* SET TASK 1 *
Copy out the entire passage about the ACLU word for word.

* TEXT TO READ *
The ACLU is an organization with the goal of defending everyone’s civil liberties even those liberties that we disagree with or that they disagree with on a personal level. But their personal feelings don’t matter because they’re there to defend the Constitution and that’s exactly what we want and need in a free society.

Did the ACLU defend Nazis one time? They sure did when their civil rights were violated. But they were also the guys sitting on the floor in airports fighting against unjust orders that were keeping people from their homes. They are ALSO the guys taking on Facebook and the rest of social media for their bias against people of color.

The Blue Team is far from perfect but one of our biggest issues is our moral absolution. There are matters where this is the way to go because there are some issues that have no middle ground. This isn’t one of them. The ACLU is an organization that defends peoples’ Constitutional rights. It does not defend only the rights of people they agree with nor does it defend or support anything outside of those rights.

So, the ACLU isn’t defending Milo’s right to be an asshole and spew hate speech. What they are defending is his protected right not to be censured by the government for his bullshit beliefs. They are defending his legal right to say them.

They are defending his rights the same way they defended the rights of the people trapped by the travel EO. And the thing is, sometimes they’re going to side with things we disagree with but a lot of the time, they’re going support people who are being unfairly targeted and having their rights violated, and all of the time this will be based on the Constitution and what the law says.

* SET TASK 2 *
Convert the records from the line with "Given: Open the" through the line with "click(948, 552)" into a JSON list of strings, one string for each line and no blank lines. Include only those lines.

[Entries on target coordinates]
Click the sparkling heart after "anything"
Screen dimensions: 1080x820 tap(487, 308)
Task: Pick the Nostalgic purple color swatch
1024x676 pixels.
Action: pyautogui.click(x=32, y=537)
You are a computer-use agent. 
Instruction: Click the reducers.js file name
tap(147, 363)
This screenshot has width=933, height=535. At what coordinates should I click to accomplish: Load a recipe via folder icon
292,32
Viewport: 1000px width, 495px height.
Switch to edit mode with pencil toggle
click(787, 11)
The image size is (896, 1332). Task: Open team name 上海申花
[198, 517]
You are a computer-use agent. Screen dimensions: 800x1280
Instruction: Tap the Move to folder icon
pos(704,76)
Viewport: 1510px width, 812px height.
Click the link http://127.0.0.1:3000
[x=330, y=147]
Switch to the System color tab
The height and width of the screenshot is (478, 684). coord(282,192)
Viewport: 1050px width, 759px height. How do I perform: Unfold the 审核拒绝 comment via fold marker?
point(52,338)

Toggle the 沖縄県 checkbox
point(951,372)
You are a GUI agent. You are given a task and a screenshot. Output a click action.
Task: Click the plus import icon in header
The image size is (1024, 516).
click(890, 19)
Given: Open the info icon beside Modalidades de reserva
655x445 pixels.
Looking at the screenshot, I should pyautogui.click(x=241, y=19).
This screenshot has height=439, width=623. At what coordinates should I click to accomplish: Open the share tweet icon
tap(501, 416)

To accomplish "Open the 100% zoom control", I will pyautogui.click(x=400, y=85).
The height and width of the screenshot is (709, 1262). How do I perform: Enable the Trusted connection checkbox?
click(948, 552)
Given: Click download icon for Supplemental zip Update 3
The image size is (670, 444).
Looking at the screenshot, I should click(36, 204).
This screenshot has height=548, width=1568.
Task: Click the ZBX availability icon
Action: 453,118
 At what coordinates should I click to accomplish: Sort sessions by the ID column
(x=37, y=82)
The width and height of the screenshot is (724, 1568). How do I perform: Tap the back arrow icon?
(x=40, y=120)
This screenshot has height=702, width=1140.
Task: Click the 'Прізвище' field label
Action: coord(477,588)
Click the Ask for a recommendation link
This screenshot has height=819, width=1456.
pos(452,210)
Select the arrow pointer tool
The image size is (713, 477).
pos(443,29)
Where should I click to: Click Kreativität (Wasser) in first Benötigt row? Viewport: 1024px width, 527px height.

* COMPLETE ANSWER 1 *
The ACLU is an organization with the goal of defending everyone’s civil liberties even those liberties that we disagree with or that they disagree with on a personal level. But their personal feelings don’t matter because they’re there to defend the Constitution and that’s exactly what we want and need in a free society.

Did the ACLU defend Nazis one time? They sure did when their civil rights were violated. But they were also the guys sitting on the floor in airports fighting against unjust orders that were keeping people from their homes. They are ALSO the guys taking on Facebook and the rest of social media for their bias against people of color.

The Blue Team is far from perfect but one of our biggest issues is our moral absolution. There are matters where this is the way to go because there are some issues that have no middle ground. This isn’t one of them. The ACLU is an organization that defends peoples’ Constitutional rights. It does not defend only the rights of people they agree with nor does it defend or support anything outside of those rights.

So, the ACLU isn’t defending Milo’s right to be an asshole and spew hate speech. What they are defending is his protected right not to be censured by the government for his bullshit beliefs. They are defending his legal right to say them.

They are defending his rights the same way they defended the rights of the people trapped by the travel EO. And the thing is, sometimes they’re going to side with things we disagree with but a lot of the time, they’re going support people who are being unfairly targeted and having their rights violated, and all of the time this will be based on the Constitution and what the law says.

* COMPLETE ANSWER 2 *
[
  "Given: Open the info icon beside Modalidades de reserva",
  "655x445 pixels.",
  "Looking at the screenshot, I should pyautogui.click(x=241, y=19).",
  "This screenshot has height=439, width=623. At what coordinates should I click to accomplish: Open the share tweet icon",
  "tap(501, 416)",
  "To accomplish \"Open the 100% zoom control\", I will pyautogui.click(x=400, y=85).",
  "The height and width of the screenshot is (709, 1262). How do I perform: Enable the Trusted connection checkbox?",
  "click(948, 552)"
]